(SHARECAST) – Activity in the manufacturing sector hit its highest level for 16 years in November, far exceeding analysts’ expectations.
The Markit/Chartered Institute of Purchasing and Supply (CIPS) manufacturing index jumped to 58 in November from 55.4 in October. Analysts had been predicting the reading would slip slightly, but a reading above 50 indicates expansion.
The numbers are good news for the coalition government, which earlier this week welcomed the Office for Budget Responsibility (OBR) raising its growth forecasts for 2010 to 1.8 percent from 1.2 percent – though it cut its forecast for 2011 to 2.1 percent against a previous estimate of 2.3 percent.

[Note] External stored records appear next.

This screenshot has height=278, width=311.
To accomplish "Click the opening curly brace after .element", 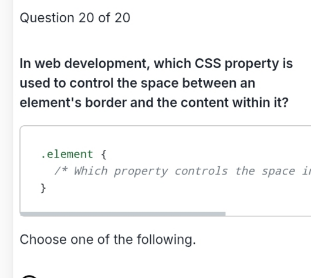I will coord(104,155).
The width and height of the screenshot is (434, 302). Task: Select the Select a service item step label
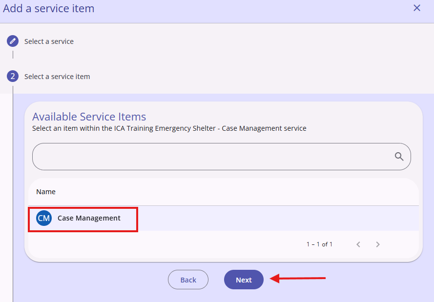[x=57, y=77]
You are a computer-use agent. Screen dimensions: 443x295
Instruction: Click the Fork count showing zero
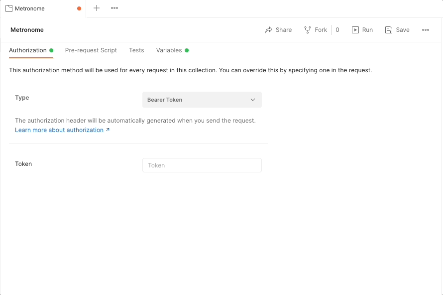[337, 29]
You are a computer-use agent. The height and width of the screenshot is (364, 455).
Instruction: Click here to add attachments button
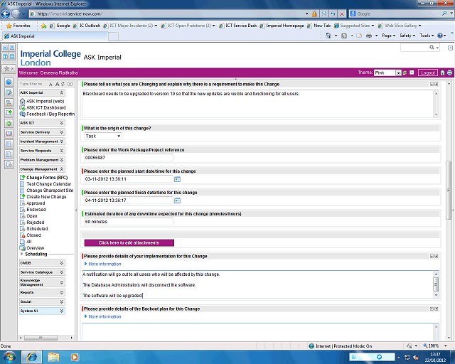click(129, 242)
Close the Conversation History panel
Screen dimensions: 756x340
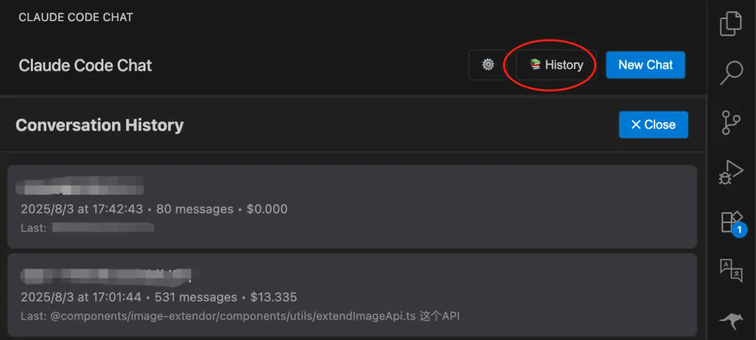point(653,125)
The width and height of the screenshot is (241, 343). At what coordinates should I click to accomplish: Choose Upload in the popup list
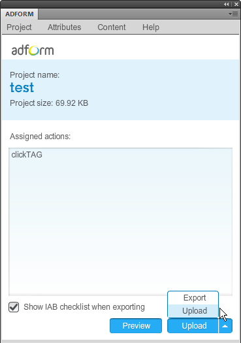pos(193,310)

Referring to today’s manufacturing figures, Markit senior economist Rob Dawson said that stronger manufacturing expansion “may well be needed to offset a likely slowdown in consumer spending as austerity measures start to bite”. That echoes the sentiment of the coalition government, which has trumpeted the resurgence of the manufacturing industry as a leader of economic recovery, something Financial Director wrote about earlier this year.
Howard Archer, chief UK and European economist at the analyst group IHS Global Insight, said the figures were “superb”, though he added that manufacturing only accounts for 12.8 percent of the British economy.
“The data are particularly welcome news as it is vitally important that the UK recovery is on as firm a footing as possible before the fiscal tightening really starts to bite from early-2011, starting with January’s VAT hike,” he said.